His face bent horribly and he hunched forward. “You do believe that they’re coming back, don’t you? The Astronauts. It’s heresy if you don’t believe that.”
She began to panic. “Yes?”
He snatched the book from her and threw it into the corner, onto a pile of rags, where it sank like a fishing weight. With his other hand he pulled the cord on the tent flap, closed out the night and the glisten of dew on grass.
“No,” she said, and braced her knee in front of her body. “Stop.”
His almond eyes like unpolished metal. “No. Look.” And he took a little box from his pocket. “This too. This is the best thing. Here.”
A white paper box. Inside, sawdust. In the sawdust, a pin, black glass, jet maybe, or obsidian, liquid shiny and faceted. A black so black it was silver. He snatched it from her and rubbed it on his shirt, blew away the last shavings of wood, then needled it to her nightshirt. “Pin’s loose. It’s old,” he frowned. “But I’ll fix it.”
“Where did you get this?”
“Ma. She gave it to me when she brung you here, told me to save it. Well. I saved it two years.”

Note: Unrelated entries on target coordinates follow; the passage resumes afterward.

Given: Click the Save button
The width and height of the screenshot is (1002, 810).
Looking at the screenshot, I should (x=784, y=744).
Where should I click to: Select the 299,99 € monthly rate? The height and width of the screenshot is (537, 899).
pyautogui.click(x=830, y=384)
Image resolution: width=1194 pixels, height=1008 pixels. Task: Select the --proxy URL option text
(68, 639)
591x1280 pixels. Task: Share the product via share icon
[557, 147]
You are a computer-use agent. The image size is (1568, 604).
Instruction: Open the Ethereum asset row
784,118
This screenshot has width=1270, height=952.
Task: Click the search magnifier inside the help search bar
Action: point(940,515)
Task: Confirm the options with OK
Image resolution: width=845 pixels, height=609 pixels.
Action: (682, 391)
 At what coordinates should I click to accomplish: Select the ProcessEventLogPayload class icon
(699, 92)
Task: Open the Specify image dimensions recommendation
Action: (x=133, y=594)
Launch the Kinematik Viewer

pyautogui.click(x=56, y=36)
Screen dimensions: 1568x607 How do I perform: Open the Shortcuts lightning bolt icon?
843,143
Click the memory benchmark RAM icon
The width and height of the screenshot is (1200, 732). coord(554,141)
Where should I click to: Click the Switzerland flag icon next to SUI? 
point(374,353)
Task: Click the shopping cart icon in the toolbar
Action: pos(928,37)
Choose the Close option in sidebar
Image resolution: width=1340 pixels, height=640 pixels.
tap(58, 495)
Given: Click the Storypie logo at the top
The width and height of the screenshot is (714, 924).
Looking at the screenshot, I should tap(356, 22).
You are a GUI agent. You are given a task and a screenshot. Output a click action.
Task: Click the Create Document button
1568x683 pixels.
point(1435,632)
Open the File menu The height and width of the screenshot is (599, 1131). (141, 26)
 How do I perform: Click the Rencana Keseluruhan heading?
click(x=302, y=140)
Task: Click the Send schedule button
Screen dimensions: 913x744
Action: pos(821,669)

“I—” She felt numb. He called their mother Ma. The girl had never called her that. She wondered who Argento’s father had been, how he had become this. Her hand on the heavy brooch, pulling the fabric of her nightshirt down toward her nipple. “I don’t know what to do with it.”
“Don’t do nothing with it for all I care. Anyhow some loony crone would kill you for it if you ever wore it for real.” He lowered his voice. “It’s nightrock. Black amber they call it. Fuck if I know how Ma got it, maybe she stole it off the dead. Or out of some sick bastard’s house.” He touched her cheek.
“What’s it for?”
He pinched her. “You wear it when somebody dies.”
She began to cry, finally, big hot tears. “But somebody’s always dying.” In that moment, the girl felt the pain of the entire world and also her smallness in it, and it felt like: hopeless. There was another word. Endless. “I hate it here.”
He seemed surprised she’d said it out loud. He looked at her the way adults look at children, with pity and sweetness and compassion, but then he hardened his face and nodded gravely. “Isn’t anyone alive who wouldn’t.”
* * *
Banded blue and gold sky and no trees and stages everywhere, for the executions. There was an old sign someone had found deep in the ground, mostly rusted away, the rest so buried that it had needed to be physically dug out, which took a long while because the metal had turned to lace, it was so delicate—that was what her brother told her—a gigantic wheel with red letters. That was how they knew this place had been called Iowa. She had no idea when that had been—so long ago.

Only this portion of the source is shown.